4. A control method of a processing liquid supply device for supplying a processing liquid to a substrate, and

the treatment liquid supply device includes:

a processing liquid flow path through which a processing liquid supplied to the substrate flows;

the switching valve comprises a valve seat and a valve body and is arranged in the treatment fluid flow path;

a stepping motor for switching the switching valve between an open state and a closed state;

a driving unit configured to supply a driving pulse to the stepping motor; a kind of electronic device with high-pressure air-conditioning system

An encoder that outputs a detection pulse in response to rotation of the stepping motor;

the switching valve is constructed in the following manner: when switching from the open state to the closed state, the stepping motor rotates in response to the driving pulse supplied through the driving section, whereby the valve body moves toward the valve seat,

the control method comprises the following steps:

when the switching valve is to be switched from the open state to the closed state, the driving section is controlled so as to continuously supply the driving pulse to the stepping motor;

the driving section is controlled so as to stop the supply of the driving pulse if a predetermined number of continuous detection pulses are not outputted from the encoder in response to the continuous supply of the driving pulse to the stepping motor.

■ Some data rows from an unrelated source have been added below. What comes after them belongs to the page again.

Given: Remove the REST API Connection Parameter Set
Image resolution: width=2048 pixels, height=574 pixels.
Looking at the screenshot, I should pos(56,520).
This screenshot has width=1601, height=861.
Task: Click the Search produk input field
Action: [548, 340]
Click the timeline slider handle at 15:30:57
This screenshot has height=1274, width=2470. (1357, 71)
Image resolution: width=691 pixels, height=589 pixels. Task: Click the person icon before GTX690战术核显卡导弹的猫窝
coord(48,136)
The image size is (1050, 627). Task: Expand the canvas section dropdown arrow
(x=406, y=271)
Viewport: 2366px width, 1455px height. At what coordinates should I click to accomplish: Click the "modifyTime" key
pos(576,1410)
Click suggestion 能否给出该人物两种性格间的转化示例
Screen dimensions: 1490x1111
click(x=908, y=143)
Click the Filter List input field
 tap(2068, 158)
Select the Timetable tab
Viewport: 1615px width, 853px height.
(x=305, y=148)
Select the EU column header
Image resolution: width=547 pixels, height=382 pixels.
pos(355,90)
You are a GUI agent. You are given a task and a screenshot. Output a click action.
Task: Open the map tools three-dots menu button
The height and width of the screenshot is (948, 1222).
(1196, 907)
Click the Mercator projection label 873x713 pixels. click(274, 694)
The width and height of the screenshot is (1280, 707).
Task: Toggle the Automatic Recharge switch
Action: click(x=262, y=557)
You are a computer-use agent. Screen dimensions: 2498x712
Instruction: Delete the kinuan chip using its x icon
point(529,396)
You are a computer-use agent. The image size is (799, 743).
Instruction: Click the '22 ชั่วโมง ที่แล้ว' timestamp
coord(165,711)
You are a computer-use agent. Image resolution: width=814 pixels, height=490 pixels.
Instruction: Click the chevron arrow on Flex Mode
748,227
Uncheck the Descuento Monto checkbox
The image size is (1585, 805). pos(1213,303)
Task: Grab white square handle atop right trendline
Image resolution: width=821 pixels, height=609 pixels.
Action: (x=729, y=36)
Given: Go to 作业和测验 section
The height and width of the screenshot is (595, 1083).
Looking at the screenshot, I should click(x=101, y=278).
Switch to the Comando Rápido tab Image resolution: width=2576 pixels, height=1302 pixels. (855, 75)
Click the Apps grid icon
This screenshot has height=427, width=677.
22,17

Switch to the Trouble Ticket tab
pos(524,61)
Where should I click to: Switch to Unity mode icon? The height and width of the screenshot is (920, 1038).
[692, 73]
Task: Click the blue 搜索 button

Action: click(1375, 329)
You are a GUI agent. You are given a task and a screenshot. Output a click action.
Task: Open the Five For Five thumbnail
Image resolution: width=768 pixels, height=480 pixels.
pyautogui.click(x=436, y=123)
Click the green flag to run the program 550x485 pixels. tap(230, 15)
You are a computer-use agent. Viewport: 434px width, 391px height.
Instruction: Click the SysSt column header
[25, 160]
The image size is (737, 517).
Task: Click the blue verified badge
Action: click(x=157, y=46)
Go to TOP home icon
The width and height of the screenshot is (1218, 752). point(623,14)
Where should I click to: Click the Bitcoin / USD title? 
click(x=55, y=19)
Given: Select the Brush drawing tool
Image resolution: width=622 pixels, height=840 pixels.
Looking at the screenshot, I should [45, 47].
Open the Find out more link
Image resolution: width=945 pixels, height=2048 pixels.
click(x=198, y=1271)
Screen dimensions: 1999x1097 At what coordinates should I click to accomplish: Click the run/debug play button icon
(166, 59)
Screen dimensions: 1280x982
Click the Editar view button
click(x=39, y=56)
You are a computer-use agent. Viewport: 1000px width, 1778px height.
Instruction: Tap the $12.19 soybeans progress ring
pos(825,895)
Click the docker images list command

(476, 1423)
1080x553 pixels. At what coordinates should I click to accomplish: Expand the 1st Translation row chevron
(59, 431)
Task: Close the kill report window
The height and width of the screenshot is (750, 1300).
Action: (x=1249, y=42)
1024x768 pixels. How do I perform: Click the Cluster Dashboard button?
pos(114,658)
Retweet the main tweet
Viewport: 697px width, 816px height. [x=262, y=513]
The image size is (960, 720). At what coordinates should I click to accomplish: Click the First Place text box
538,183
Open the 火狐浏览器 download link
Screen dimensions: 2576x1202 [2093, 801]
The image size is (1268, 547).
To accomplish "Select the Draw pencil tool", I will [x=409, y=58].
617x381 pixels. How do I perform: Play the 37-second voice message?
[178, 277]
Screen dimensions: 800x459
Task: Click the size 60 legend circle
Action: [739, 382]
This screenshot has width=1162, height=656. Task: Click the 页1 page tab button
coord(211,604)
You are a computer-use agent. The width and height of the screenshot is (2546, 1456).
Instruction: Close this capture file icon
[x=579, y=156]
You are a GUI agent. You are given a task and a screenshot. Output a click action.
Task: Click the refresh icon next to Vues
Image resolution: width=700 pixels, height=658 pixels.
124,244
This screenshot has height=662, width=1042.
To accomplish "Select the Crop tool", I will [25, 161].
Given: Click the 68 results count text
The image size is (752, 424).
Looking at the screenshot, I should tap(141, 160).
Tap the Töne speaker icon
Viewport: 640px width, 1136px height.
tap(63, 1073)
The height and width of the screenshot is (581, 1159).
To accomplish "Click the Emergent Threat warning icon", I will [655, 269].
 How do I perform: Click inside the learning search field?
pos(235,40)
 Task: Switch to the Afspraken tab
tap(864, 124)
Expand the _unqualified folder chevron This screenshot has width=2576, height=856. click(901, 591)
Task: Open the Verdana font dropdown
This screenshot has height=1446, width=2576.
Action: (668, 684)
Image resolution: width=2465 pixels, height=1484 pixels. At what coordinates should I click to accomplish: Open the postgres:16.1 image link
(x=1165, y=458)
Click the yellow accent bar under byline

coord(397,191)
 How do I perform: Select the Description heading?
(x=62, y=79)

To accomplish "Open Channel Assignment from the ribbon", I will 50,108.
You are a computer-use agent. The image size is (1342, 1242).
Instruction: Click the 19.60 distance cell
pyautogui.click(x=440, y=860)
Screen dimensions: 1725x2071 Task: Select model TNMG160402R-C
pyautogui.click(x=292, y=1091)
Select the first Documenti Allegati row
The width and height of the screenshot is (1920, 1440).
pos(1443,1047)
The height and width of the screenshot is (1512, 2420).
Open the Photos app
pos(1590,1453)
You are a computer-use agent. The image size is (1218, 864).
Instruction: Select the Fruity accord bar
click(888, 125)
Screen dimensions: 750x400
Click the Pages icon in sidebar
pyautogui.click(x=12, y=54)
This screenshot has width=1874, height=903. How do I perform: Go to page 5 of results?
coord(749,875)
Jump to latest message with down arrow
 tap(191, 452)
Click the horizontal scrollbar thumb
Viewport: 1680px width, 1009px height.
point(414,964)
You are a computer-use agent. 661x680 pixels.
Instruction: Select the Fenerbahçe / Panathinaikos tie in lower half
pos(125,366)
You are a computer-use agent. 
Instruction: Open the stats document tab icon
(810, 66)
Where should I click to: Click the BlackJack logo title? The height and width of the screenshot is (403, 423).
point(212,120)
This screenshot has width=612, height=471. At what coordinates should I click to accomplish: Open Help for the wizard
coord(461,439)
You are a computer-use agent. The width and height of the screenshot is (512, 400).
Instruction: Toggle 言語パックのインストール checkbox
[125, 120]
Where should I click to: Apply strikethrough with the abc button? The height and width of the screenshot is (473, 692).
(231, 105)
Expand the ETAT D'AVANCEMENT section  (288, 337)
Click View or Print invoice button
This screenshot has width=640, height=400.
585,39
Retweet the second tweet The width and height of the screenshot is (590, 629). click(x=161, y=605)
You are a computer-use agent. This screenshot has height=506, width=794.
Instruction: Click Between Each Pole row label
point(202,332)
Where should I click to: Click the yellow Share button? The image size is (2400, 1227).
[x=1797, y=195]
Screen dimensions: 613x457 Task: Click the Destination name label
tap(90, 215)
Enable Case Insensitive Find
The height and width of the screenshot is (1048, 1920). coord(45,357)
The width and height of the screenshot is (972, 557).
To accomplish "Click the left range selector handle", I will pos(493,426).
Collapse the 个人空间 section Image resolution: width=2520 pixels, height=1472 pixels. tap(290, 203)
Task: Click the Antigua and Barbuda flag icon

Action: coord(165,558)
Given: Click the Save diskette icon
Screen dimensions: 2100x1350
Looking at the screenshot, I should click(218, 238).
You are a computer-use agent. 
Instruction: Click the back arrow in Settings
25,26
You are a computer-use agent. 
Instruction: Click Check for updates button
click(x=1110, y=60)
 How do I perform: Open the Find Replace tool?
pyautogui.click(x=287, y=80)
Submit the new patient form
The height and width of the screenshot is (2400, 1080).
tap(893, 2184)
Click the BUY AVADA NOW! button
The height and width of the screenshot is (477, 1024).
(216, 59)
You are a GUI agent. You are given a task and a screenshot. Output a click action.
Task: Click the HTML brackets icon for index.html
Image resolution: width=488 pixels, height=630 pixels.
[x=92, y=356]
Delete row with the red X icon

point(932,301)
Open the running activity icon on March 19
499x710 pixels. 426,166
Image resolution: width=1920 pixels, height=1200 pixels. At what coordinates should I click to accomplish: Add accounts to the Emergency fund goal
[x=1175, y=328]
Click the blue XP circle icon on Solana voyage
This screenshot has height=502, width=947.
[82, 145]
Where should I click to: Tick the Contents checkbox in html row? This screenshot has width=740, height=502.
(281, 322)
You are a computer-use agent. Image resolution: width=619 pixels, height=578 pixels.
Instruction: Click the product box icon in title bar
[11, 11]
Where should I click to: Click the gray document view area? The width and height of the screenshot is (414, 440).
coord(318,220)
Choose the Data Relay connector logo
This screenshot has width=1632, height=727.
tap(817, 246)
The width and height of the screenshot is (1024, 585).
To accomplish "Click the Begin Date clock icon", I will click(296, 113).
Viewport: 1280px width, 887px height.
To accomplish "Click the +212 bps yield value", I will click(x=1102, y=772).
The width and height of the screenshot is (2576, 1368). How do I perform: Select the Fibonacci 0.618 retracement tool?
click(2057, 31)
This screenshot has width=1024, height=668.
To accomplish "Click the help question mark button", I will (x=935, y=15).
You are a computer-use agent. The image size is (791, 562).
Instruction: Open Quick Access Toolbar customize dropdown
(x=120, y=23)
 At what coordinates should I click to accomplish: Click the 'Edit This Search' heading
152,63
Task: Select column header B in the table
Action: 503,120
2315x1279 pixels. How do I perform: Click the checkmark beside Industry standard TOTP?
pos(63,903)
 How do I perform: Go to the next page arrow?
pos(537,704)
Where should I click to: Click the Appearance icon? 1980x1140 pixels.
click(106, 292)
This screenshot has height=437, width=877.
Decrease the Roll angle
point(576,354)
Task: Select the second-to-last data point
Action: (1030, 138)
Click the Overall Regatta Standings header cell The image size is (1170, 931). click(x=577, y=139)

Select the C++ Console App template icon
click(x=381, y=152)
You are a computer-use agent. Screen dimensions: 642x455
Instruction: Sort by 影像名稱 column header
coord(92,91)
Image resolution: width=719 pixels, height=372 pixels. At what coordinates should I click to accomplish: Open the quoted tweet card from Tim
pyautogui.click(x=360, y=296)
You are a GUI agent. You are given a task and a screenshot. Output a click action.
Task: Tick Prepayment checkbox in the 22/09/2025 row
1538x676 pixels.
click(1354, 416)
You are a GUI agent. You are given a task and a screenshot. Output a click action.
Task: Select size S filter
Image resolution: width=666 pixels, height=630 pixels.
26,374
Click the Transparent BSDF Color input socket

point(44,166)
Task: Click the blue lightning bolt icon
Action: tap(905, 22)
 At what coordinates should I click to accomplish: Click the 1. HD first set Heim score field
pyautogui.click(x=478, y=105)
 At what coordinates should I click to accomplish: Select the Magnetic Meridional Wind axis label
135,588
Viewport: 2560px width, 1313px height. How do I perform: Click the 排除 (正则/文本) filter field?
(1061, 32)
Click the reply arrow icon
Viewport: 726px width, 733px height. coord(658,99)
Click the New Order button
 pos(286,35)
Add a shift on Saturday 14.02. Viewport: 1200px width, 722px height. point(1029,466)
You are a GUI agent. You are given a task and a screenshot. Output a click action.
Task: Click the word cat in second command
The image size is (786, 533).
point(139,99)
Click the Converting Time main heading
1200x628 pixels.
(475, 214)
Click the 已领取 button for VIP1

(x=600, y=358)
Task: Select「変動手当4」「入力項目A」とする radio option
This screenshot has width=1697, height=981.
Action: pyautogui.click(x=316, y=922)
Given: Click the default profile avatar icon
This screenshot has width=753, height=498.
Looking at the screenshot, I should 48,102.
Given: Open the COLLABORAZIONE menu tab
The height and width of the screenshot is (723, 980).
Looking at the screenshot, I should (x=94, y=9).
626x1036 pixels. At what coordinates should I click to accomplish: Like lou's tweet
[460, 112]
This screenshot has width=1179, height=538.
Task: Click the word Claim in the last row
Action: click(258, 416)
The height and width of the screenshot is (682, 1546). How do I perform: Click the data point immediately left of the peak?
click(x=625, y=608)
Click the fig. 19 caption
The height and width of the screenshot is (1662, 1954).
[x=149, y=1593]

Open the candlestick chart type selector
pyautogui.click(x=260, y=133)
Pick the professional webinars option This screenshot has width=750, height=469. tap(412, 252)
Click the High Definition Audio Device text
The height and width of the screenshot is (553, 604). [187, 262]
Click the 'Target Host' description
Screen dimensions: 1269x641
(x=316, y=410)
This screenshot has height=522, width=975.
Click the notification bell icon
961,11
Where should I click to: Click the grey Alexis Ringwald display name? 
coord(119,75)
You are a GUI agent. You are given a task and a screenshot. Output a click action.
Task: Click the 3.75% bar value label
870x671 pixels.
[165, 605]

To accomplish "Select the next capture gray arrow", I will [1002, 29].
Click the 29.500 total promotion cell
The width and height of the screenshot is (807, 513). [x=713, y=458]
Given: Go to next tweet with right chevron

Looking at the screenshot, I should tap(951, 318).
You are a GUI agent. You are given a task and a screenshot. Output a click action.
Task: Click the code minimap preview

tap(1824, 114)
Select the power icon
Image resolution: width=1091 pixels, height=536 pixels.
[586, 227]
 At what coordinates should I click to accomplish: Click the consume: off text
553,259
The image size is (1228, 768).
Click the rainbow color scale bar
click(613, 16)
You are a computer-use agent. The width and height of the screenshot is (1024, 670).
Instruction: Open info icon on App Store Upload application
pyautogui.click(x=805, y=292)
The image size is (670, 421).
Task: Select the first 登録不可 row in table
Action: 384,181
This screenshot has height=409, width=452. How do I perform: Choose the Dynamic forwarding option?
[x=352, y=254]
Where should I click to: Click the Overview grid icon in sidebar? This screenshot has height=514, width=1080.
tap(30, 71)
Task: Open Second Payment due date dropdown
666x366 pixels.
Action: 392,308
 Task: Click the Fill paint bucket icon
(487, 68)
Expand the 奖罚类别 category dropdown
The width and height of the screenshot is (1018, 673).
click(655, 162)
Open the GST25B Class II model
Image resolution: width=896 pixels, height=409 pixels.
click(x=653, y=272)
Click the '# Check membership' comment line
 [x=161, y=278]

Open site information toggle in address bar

5. The method for controlling a treatment liquid supply apparatus according to claim 4, further comprising the steps of: the driving unit is controlled such that a current value of the driving pulse supplied from a start of movement of the valve body in the open state to a current switching time point before a supply stop time point of the driving pulse is larger than a current value of the driving pulse supplied from the current switching time point to the supply stop time point of the driving pulse.

6. The control method of a treatment liquid supply apparatus according to claim 4 or 5, further comprising the steps of: when the switching valve is to be switched from the open state to the closed state, if the driving pulse is continuously supplied to the stepping motor for a predetermined time, it is determined that an abnormality is generated.